## Exercise objective
Gather every line of the listing that contains the word "next", and copy each one in full. Case counts.

'''

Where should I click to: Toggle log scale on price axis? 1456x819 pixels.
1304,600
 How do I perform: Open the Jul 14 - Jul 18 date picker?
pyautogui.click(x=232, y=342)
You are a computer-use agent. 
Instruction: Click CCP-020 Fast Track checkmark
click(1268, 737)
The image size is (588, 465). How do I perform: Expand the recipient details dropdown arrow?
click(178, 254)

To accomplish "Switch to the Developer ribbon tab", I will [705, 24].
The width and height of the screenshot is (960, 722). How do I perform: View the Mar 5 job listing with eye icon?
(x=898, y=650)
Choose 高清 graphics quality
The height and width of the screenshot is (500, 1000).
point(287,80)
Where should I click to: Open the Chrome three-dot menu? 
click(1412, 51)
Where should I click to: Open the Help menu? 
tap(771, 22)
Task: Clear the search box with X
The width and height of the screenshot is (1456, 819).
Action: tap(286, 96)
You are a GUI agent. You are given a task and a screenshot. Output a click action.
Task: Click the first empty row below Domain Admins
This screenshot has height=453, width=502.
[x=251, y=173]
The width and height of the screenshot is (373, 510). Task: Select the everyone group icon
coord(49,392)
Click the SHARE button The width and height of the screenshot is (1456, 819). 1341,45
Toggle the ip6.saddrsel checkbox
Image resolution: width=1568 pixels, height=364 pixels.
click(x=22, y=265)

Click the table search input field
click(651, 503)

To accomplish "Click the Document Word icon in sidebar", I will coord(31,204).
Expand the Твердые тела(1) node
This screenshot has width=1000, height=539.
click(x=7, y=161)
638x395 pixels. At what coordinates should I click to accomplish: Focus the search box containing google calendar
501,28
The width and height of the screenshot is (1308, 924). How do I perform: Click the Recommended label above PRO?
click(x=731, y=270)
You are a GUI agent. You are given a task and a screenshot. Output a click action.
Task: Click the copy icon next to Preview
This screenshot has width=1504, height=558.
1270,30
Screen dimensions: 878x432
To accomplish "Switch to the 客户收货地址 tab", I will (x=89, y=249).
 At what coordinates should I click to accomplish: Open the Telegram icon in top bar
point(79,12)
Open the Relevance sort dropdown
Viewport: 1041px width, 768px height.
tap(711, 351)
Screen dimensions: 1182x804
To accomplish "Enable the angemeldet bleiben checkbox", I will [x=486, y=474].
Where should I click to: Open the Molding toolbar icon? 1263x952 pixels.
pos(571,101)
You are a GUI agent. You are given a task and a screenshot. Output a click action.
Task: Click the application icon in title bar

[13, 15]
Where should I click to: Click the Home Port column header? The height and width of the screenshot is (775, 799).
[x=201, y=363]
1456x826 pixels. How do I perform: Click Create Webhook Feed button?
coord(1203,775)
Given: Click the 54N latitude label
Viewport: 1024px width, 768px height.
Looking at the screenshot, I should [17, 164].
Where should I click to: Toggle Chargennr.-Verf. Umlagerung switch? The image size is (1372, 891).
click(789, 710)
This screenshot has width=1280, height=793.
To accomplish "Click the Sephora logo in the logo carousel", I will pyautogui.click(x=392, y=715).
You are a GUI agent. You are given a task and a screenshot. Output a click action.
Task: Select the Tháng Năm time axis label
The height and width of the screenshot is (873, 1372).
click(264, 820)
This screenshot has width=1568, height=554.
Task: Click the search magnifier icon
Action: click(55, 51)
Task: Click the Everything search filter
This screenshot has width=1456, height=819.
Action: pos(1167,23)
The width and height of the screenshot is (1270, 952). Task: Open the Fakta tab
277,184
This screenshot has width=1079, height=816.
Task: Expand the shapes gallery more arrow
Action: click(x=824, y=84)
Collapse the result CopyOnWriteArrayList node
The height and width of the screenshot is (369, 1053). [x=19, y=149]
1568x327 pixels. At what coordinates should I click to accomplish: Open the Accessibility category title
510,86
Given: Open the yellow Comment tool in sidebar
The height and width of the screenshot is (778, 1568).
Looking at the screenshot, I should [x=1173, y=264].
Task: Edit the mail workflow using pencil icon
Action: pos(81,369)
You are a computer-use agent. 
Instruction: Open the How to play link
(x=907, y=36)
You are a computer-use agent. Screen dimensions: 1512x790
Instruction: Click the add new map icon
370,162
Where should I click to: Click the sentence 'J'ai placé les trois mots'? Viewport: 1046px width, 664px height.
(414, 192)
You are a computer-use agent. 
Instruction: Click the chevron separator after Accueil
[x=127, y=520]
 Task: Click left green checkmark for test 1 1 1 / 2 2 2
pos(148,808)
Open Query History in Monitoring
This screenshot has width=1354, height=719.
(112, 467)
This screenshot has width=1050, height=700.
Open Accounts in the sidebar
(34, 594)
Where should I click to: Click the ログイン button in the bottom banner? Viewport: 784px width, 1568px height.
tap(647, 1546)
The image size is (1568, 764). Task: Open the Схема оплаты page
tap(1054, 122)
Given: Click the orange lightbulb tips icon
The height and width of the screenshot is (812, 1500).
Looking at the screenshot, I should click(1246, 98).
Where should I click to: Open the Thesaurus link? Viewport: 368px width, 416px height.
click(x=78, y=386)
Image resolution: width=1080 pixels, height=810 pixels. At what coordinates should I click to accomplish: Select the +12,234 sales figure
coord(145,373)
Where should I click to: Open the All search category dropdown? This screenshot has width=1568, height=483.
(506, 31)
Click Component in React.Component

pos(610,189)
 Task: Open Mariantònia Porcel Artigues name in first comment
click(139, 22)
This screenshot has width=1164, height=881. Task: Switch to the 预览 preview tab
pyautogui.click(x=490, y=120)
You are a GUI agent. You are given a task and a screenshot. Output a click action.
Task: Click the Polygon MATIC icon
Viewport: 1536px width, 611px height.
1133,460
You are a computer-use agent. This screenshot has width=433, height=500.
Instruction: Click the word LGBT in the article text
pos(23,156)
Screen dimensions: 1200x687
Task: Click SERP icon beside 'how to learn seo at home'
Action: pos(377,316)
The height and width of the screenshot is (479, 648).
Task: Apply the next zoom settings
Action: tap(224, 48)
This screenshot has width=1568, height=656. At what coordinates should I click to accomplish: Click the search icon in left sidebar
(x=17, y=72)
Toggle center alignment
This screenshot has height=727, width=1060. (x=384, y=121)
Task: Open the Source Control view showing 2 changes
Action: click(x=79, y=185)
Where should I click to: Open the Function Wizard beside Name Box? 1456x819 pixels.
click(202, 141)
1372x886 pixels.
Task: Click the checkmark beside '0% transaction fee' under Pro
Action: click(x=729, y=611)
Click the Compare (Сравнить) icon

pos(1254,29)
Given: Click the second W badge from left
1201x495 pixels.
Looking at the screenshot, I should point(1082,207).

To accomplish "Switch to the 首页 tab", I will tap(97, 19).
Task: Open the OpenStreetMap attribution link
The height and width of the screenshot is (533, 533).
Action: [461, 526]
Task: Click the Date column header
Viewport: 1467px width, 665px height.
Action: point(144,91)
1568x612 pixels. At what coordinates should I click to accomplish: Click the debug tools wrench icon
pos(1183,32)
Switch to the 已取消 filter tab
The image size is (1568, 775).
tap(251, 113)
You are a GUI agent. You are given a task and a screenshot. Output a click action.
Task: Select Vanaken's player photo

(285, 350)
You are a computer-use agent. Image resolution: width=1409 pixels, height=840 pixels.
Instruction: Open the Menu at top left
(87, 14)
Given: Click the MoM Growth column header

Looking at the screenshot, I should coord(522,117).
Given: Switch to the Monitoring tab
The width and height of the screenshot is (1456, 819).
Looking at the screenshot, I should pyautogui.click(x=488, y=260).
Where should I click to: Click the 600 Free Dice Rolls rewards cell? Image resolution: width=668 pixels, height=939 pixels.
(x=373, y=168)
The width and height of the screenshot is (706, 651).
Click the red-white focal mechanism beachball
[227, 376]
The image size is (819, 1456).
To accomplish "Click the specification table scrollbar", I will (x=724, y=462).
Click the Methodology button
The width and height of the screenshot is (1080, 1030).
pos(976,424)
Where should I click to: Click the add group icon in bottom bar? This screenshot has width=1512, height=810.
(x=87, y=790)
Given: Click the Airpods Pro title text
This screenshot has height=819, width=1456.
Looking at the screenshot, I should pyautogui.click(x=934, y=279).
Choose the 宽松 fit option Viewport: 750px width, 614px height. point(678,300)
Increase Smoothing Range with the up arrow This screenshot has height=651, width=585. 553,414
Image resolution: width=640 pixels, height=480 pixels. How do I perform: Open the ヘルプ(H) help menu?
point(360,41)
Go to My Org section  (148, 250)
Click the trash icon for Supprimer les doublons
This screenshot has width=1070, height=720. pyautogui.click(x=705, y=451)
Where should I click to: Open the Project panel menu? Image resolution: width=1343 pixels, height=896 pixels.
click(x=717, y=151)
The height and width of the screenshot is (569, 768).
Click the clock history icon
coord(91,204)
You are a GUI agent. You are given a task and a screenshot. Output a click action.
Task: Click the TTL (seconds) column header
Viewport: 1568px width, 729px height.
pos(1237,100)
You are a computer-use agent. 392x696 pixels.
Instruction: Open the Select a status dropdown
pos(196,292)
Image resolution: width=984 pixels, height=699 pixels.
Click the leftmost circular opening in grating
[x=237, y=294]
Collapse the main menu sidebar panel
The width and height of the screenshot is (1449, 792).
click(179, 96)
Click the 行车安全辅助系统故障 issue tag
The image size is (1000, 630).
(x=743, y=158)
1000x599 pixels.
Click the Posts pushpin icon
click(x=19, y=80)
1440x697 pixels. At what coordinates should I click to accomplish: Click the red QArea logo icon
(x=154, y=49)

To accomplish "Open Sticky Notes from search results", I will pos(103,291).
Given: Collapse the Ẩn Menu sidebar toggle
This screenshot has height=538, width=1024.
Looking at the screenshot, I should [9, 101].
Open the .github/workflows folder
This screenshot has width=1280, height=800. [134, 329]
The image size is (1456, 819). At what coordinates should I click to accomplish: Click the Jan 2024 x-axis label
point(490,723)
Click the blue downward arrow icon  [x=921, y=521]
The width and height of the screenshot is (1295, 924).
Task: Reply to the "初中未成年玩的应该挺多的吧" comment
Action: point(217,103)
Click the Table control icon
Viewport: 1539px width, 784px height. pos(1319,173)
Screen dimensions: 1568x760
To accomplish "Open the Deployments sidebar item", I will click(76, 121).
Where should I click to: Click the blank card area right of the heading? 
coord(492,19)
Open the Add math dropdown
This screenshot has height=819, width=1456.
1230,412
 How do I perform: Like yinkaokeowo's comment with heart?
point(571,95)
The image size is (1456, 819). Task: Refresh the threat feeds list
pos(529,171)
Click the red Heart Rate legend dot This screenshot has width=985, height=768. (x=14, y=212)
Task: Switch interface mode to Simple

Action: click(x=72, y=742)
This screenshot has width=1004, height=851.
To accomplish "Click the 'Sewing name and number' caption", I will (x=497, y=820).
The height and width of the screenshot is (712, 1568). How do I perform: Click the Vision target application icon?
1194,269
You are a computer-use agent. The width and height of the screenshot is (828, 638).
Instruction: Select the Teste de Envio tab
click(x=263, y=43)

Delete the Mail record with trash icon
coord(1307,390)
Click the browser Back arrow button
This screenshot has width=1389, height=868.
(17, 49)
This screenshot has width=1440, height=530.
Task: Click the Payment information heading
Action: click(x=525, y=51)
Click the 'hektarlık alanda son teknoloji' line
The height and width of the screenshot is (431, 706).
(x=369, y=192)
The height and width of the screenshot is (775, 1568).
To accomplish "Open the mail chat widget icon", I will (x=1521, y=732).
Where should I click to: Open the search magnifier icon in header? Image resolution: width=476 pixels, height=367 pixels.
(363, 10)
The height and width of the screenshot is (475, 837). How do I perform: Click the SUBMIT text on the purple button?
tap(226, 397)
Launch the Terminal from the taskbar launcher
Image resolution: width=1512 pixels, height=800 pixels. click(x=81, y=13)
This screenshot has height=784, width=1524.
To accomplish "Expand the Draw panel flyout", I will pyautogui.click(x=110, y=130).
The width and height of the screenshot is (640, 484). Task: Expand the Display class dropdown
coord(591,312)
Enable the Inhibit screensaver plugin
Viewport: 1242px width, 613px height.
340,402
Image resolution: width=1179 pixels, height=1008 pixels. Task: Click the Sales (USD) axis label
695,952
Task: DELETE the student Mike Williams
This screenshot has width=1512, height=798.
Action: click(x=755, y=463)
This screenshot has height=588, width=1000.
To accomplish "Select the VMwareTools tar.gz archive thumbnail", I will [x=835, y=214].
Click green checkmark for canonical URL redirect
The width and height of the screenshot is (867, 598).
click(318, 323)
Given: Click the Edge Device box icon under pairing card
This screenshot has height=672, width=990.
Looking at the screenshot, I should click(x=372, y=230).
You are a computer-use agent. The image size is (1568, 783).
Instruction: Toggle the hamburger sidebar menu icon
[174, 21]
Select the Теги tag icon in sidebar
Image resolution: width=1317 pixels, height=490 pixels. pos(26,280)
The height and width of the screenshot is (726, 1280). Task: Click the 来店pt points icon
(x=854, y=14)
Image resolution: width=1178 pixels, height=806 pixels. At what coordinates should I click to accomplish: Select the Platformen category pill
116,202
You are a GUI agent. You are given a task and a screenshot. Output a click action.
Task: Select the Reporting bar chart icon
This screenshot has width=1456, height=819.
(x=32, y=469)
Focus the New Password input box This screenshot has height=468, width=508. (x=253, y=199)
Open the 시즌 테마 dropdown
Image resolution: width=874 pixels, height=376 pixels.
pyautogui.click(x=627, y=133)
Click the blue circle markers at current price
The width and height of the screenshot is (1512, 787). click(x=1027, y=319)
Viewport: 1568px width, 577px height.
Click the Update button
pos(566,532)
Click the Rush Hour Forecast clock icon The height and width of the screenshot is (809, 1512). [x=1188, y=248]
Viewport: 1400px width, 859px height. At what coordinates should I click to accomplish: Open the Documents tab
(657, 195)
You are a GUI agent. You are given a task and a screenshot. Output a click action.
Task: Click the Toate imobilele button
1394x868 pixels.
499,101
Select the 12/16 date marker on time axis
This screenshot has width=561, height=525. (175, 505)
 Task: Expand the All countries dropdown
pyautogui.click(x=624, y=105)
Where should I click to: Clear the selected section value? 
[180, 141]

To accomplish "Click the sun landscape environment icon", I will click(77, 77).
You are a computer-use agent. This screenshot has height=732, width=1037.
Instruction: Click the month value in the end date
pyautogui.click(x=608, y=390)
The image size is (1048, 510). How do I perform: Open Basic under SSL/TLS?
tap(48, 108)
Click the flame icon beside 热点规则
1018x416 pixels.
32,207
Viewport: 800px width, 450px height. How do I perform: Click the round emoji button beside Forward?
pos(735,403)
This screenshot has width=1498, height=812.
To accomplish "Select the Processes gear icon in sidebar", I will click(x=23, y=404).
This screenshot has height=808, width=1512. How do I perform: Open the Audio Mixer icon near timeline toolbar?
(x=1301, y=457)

'''

## Reply to the task
Task: Click the copy icon next to Preview
Task: Apply the next zoom settings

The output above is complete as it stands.